This past summer, I worked as an intern with South Carolina Legal Services in the firm’s Migrant Unit. Before I came to South Carolina, I did not quite know what to expect in terms of the actual conditions for farmworkers here. I did not know what their thoughts would be about their employers or their situations. Once I started meeting workers, I heard their concerns about wages, living conditions, and transportation.
Many workers that we visited complained about being overworked and underpaid, some working up to 16 hours a day. They were not getting paid for all their hours worked. They were not getting any overtime wage rate. They were about to travel back to their home countries with little or no money because of the wage theft by their employers. This was really disturbing to me because I could tell in their eyes that they felt hopeless. I knew that they were not getting given what was promised in their contracts. These were really young men. I understood their pain. I knew it could have been me in their position.

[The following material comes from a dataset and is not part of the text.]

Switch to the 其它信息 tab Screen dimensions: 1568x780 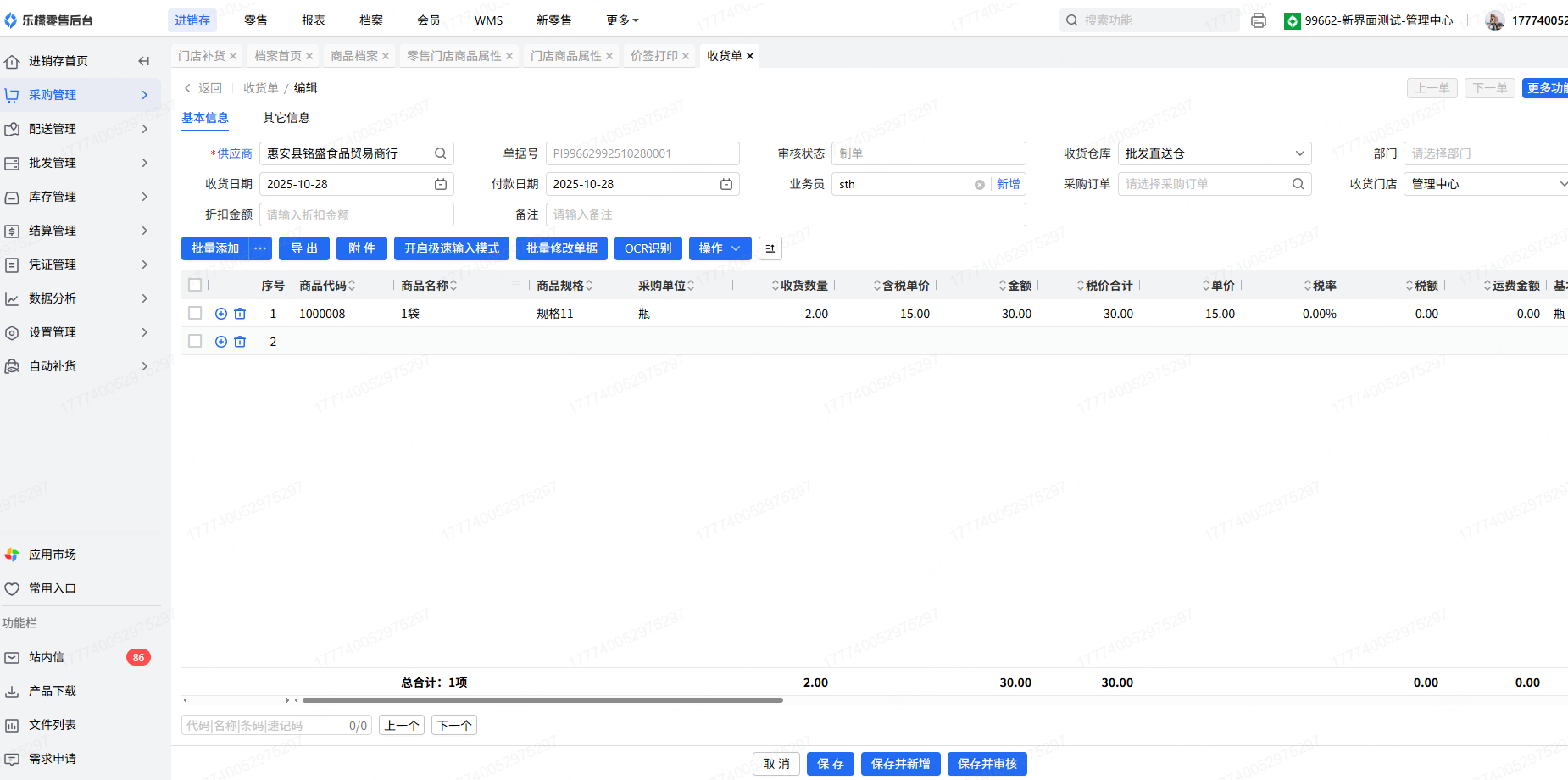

I also witnessed terrible living conditions. These workers were living in tents and having to pay rent. I could not believe it. The scary aspect of this was that they were told to cook in their tents using propane gas tanks. They did not even have a refrigerator.
While those situations were terrible, I am glad I took part in Student Action with Farmworkers. It allowed me to inform the workers about their rights and connect them to our attorney in order to discuss their issues and how we could provide aid for them. I genuinely feel as if my participation in the program truly helped the workers because I was able to reach out to hundreds of farmworkers throughout the summer.